The National Bank for Financing Infrastructure and Development (NaBFID) is a statutory Development Finance Institution (DFI) established by an Act of Parliament, the National Bank for Financing Infrastructure and Development Act, 2021. It was created to address the structural gap in India's infrastructure financing, which arose because commercial banks face an asset-liability mismatch when funding long-gestation projects with their short-term deposits. The need for a dedicated DFI was announced in the Union Budget 2021-22, and NaBFID was officially incorporated in November 2021.
NaBFID's core mechanism involves both financial and developmental objectives. Its financial objective is to directly or indirectly lend, invest, or attract investments for infrastructure projects, while its developmental objective is to facilitate the growth of the market for bonds, loans, and derivatives for infrastructure financing. Key functions include providing long-term loans, refinancing existing loans, offering Credit Enhancement to improve project credit ratings, and providing Take-out Financing to assume a project loan from a commercial bank after the construction phase. This mechanism helps commercial banks avoid the risk of long-term exposure.

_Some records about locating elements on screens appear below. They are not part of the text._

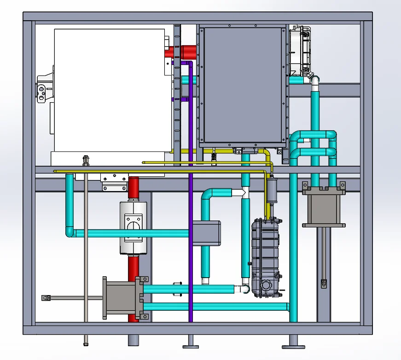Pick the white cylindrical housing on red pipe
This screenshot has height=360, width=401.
(x=133, y=227)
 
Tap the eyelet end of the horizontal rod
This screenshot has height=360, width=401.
(x=45, y=298)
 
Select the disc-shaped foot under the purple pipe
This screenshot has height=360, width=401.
(x=190, y=346)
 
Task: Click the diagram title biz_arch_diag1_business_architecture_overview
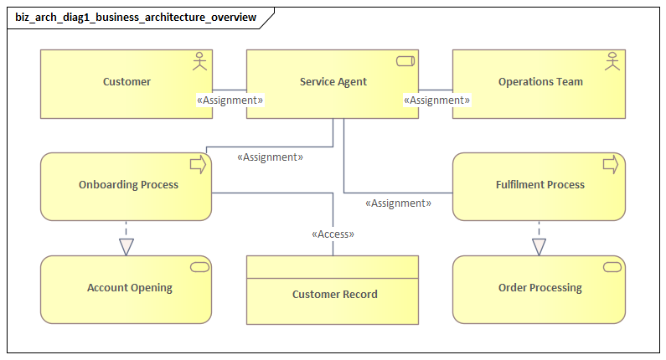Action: (x=136, y=18)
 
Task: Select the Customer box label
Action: (x=126, y=82)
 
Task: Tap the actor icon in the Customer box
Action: (x=199, y=63)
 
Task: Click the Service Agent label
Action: (x=333, y=82)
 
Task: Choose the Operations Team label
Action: (x=540, y=82)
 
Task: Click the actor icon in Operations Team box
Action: (x=612, y=63)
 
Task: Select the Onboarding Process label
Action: (x=128, y=185)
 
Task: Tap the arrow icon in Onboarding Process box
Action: (x=198, y=165)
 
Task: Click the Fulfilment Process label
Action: (x=540, y=185)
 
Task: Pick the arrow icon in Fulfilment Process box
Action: (x=611, y=165)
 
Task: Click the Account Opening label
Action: (x=130, y=288)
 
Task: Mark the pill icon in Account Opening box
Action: (x=199, y=267)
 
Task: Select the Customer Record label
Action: (x=334, y=295)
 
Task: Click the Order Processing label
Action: (x=540, y=288)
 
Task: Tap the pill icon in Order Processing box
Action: (x=612, y=267)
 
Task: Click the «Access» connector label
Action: (x=333, y=234)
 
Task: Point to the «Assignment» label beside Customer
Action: (x=230, y=100)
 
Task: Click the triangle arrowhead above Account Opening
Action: (x=126, y=246)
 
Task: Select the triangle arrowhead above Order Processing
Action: (x=539, y=246)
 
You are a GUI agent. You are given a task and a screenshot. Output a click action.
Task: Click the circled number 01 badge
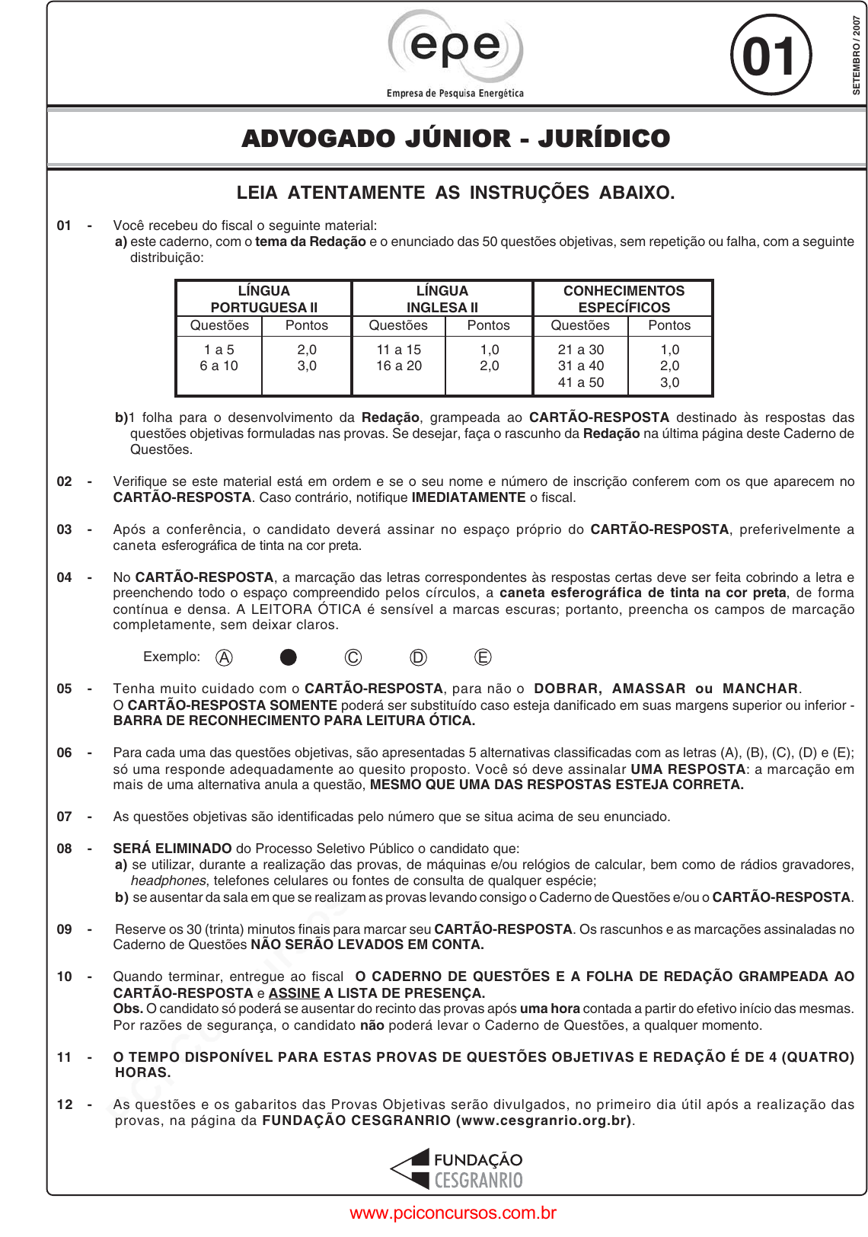771,56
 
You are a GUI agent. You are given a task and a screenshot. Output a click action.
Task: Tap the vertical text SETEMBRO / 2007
857,55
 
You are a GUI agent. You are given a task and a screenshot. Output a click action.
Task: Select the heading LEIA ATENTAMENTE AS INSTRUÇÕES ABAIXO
455,193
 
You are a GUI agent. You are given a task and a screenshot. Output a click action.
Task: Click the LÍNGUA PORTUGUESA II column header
264,299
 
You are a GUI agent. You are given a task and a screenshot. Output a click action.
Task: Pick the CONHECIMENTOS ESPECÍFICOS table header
624,299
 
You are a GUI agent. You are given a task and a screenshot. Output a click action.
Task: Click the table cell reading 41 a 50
581,382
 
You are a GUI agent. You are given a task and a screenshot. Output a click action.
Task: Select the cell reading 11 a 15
398,350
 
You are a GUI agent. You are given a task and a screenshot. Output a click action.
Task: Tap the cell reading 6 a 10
219,366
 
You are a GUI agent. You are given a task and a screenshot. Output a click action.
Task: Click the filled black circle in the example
289,657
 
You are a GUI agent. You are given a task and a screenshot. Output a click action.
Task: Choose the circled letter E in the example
483,657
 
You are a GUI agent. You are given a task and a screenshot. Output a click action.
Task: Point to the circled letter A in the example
224,657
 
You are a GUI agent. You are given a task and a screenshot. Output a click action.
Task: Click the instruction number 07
65,817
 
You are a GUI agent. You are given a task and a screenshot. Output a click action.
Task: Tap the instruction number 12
65,1104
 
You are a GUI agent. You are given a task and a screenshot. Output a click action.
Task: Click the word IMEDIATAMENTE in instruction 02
468,497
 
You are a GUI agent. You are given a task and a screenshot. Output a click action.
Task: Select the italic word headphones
168,881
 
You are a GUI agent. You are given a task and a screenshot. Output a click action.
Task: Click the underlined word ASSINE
294,993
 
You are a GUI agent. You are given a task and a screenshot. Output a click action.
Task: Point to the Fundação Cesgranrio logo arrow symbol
411,1169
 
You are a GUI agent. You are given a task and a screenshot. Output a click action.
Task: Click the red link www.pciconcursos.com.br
453,1213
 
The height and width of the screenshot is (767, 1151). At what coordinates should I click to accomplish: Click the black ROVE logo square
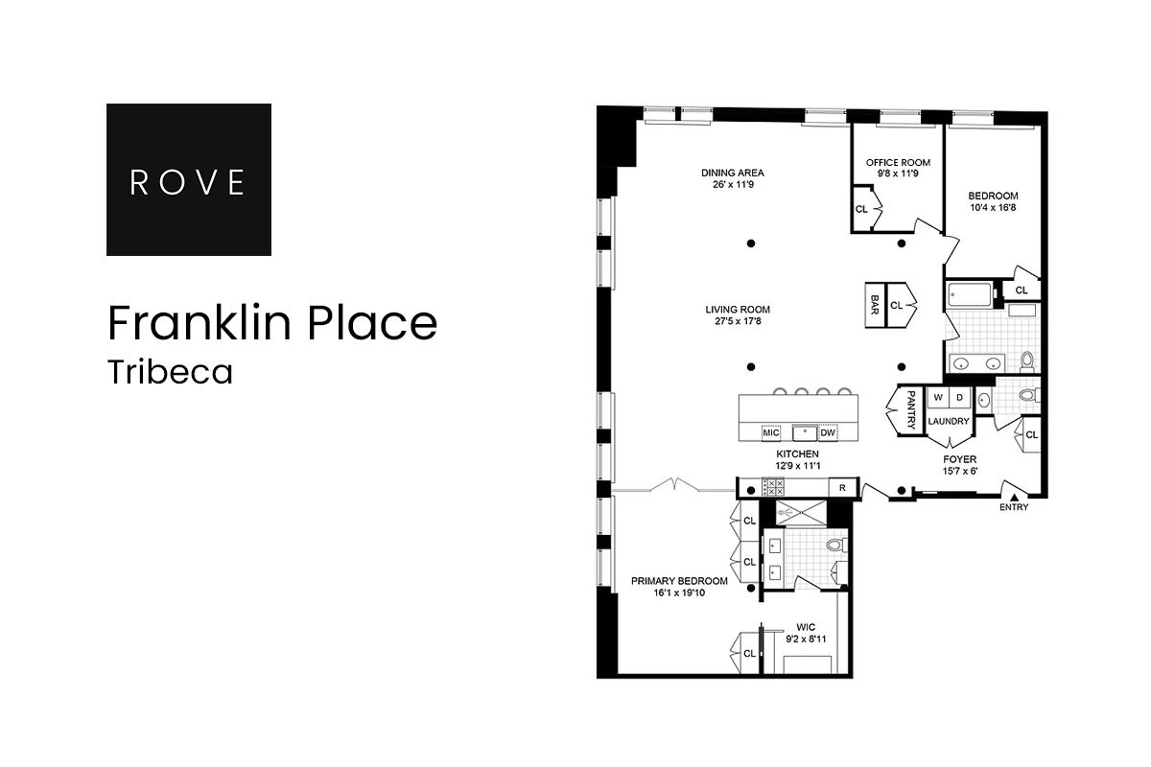[x=188, y=179]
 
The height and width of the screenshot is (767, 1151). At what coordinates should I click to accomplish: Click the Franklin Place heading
[x=272, y=323]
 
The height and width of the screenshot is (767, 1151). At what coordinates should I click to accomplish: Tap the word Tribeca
[x=170, y=372]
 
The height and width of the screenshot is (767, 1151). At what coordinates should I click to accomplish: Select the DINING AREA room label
[x=732, y=173]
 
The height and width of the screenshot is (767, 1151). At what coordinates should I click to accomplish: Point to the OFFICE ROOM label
[x=898, y=163]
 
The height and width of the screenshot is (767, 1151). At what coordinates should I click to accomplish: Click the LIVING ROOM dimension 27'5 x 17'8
[x=738, y=322]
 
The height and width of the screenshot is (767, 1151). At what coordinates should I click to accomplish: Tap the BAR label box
[x=875, y=305]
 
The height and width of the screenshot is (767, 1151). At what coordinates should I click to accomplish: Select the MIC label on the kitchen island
[x=771, y=432]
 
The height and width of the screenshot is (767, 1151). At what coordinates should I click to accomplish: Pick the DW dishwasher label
[x=828, y=432]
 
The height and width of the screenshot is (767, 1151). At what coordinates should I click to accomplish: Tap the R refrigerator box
[x=841, y=488]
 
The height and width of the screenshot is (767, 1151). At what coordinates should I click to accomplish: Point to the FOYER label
[x=959, y=459]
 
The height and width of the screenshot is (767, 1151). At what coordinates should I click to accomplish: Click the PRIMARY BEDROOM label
[x=679, y=581]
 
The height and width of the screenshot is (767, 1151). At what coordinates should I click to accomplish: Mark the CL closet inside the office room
[x=861, y=208]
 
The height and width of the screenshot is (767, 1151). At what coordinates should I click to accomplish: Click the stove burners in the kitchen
[x=773, y=487]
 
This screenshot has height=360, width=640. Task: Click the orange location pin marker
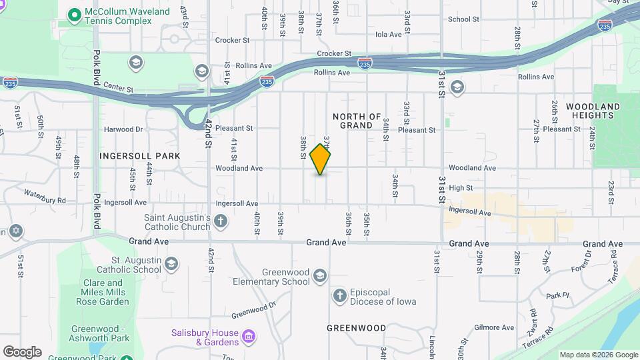321,159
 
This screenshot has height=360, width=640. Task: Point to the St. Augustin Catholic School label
129,265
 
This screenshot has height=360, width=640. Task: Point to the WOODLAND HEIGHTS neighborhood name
593,111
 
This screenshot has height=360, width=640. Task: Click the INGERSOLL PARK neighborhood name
140,156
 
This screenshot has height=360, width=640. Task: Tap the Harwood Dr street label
124,129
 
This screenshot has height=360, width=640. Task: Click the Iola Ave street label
389,34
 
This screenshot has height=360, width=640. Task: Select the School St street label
463,19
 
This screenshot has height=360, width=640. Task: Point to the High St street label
461,189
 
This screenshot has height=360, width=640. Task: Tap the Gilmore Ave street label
494,327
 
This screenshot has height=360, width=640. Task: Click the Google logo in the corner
22,351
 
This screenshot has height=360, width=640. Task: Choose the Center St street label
119,89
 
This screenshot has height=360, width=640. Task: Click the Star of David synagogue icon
15,232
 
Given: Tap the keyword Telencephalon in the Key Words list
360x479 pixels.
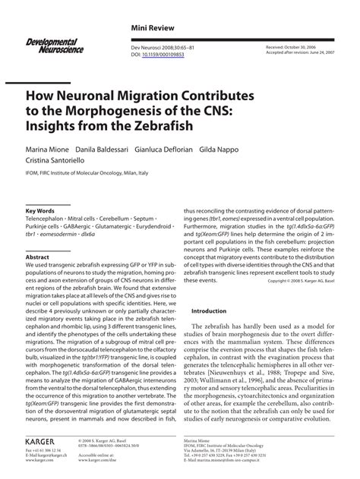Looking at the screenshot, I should pos(50,218).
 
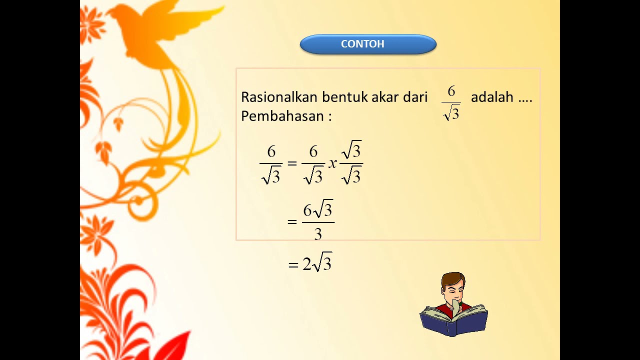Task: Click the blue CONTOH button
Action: (x=368, y=44)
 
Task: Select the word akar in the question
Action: (x=385, y=97)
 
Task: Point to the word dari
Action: (x=414, y=97)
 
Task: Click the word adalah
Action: (x=492, y=97)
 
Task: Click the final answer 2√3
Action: (x=317, y=264)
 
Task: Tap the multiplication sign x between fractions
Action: (x=332, y=164)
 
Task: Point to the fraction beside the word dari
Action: (x=451, y=103)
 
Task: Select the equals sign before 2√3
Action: (x=293, y=265)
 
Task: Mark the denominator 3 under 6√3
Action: (x=318, y=234)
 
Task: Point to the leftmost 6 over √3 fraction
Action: (x=272, y=164)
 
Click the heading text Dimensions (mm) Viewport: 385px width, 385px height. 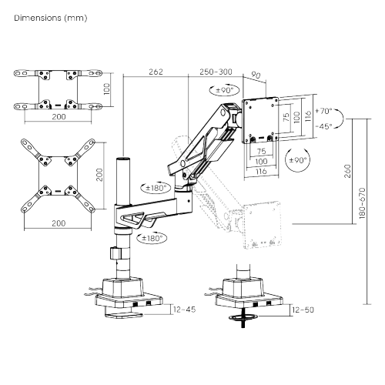click(51, 18)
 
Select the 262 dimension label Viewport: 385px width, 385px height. click(156, 72)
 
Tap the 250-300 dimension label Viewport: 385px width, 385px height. click(216, 72)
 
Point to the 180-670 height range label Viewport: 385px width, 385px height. click(362, 203)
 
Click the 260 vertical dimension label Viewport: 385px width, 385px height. click(347, 171)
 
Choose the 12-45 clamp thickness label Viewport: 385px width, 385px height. click(184, 310)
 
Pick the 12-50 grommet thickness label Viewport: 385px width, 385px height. click(303, 310)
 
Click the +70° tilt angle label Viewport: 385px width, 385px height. click(323, 111)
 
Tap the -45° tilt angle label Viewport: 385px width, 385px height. click(323, 126)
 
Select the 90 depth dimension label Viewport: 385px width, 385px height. click(256, 75)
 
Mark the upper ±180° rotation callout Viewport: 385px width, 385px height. click(156, 188)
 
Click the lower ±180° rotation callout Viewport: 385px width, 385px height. click(152, 238)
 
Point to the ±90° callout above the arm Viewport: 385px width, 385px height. click(225, 90)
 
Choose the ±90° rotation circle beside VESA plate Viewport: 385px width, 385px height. click(298, 160)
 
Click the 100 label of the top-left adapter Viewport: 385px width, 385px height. click(107, 89)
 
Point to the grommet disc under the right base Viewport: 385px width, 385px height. click(243, 318)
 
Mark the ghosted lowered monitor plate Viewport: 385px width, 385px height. click(262, 226)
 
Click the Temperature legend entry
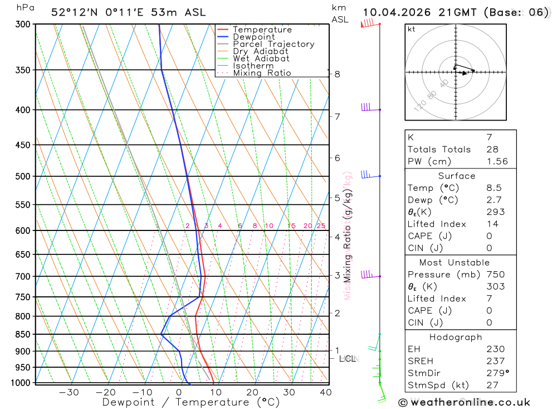tap(262, 30)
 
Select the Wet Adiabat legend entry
tap(261, 59)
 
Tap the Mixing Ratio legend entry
tap(262, 73)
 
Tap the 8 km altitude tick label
tap(337, 74)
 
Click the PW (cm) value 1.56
tap(497, 161)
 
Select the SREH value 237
tap(495, 361)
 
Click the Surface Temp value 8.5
tap(494, 188)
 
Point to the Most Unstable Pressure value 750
tap(495, 275)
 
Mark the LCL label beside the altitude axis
tap(348, 358)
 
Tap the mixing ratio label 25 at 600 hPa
tap(321, 226)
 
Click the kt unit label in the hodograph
tap(412, 29)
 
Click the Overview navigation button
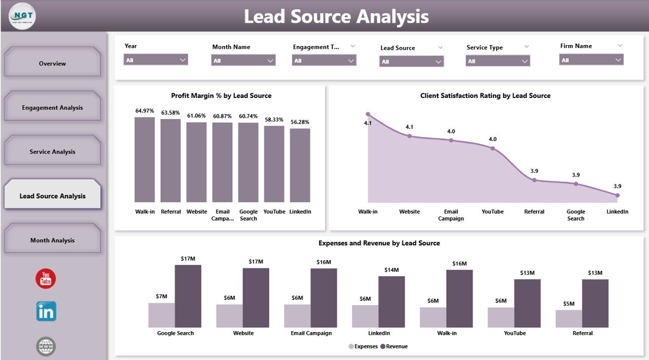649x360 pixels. click(x=52, y=63)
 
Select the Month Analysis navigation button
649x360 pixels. click(x=52, y=240)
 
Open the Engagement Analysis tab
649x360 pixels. click(x=52, y=107)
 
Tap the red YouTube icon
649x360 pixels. click(x=46, y=279)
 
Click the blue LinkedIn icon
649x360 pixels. click(x=46, y=312)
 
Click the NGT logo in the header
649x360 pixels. click(x=22, y=16)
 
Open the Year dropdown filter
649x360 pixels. click(x=156, y=60)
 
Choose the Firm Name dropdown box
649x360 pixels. click(x=591, y=60)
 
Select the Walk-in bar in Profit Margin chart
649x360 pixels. click(x=145, y=160)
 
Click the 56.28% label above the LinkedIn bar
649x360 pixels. click(x=300, y=122)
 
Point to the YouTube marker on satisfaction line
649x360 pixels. click(x=492, y=149)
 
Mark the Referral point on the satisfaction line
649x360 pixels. click(x=534, y=180)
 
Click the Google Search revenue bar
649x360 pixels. click(x=188, y=296)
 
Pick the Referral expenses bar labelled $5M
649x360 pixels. click(x=568, y=318)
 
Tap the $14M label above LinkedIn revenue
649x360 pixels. click(x=392, y=270)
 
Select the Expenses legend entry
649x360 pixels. click(x=363, y=346)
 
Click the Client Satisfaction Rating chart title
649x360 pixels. click(x=485, y=96)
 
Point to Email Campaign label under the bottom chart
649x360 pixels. click(x=311, y=333)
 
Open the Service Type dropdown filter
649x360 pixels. click(x=498, y=61)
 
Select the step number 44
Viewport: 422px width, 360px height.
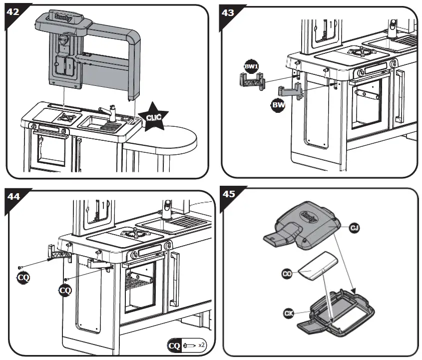[13, 197]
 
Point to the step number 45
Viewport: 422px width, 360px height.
[229, 194]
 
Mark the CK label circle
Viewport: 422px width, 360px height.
[289, 313]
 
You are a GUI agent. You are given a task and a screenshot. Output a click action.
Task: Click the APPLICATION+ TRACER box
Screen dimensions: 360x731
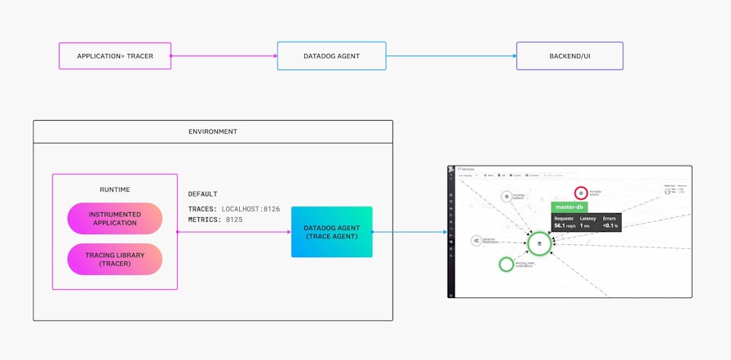point(115,56)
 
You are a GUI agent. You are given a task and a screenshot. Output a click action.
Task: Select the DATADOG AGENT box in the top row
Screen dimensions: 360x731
point(331,56)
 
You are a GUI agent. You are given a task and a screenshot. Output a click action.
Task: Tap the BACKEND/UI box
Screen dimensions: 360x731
point(570,56)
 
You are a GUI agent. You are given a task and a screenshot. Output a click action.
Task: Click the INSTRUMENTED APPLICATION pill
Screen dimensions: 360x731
point(115,219)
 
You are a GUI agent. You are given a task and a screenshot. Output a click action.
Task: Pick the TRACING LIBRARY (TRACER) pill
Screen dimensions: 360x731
point(115,260)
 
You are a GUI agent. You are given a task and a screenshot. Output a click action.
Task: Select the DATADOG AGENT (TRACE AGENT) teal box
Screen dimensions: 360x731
point(331,232)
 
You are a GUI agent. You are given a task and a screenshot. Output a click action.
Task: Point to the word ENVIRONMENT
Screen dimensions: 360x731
point(213,131)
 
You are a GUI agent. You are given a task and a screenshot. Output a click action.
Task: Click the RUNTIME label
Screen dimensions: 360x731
point(115,189)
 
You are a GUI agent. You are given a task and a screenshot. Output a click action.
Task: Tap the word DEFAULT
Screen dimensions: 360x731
point(203,194)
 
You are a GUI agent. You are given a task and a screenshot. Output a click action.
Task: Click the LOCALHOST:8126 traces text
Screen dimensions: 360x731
point(250,209)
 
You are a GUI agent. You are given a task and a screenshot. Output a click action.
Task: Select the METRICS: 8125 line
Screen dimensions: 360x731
point(215,220)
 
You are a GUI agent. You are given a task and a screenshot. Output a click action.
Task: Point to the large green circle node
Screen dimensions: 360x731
point(539,243)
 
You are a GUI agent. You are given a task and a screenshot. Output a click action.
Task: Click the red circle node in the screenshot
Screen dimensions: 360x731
point(580,193)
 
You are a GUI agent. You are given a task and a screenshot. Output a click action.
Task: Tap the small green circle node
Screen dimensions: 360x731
point(507,264)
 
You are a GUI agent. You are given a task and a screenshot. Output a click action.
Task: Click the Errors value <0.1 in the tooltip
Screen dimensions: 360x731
point(609,225)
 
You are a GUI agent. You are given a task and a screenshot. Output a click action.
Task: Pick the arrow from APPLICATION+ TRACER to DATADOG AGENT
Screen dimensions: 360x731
point(224,56)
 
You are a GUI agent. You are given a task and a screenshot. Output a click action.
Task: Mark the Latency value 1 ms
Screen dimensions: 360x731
point(585,225)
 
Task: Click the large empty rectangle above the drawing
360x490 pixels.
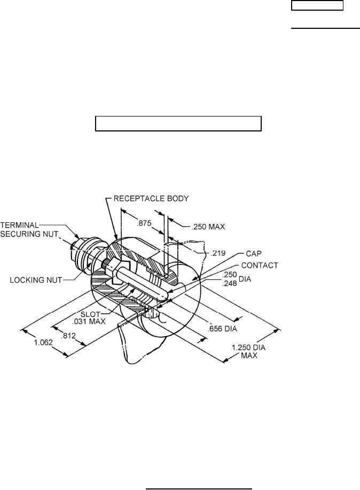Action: pos(178,123)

NaBFID is regulated and supervised by the Reserve Bank of India (RBI) as an All-India Financial Institution (AIFI) under Sections 45L and 45N of the RBI Act, 1934. It is the fifth AIFI, alongside institutions like the Export-Import Bank of India (EXIM Bank) and the National Bank for Agriculture and Rural Development (NABARD). Initially, the Central Government holds 100% of its shares, with a provision to reduce its stake to a minimum of 26% over time. A recent development is the government's plan to rename NaBFID to Infrastructure Development Bank (IDB) to reposition it as a global financial institution.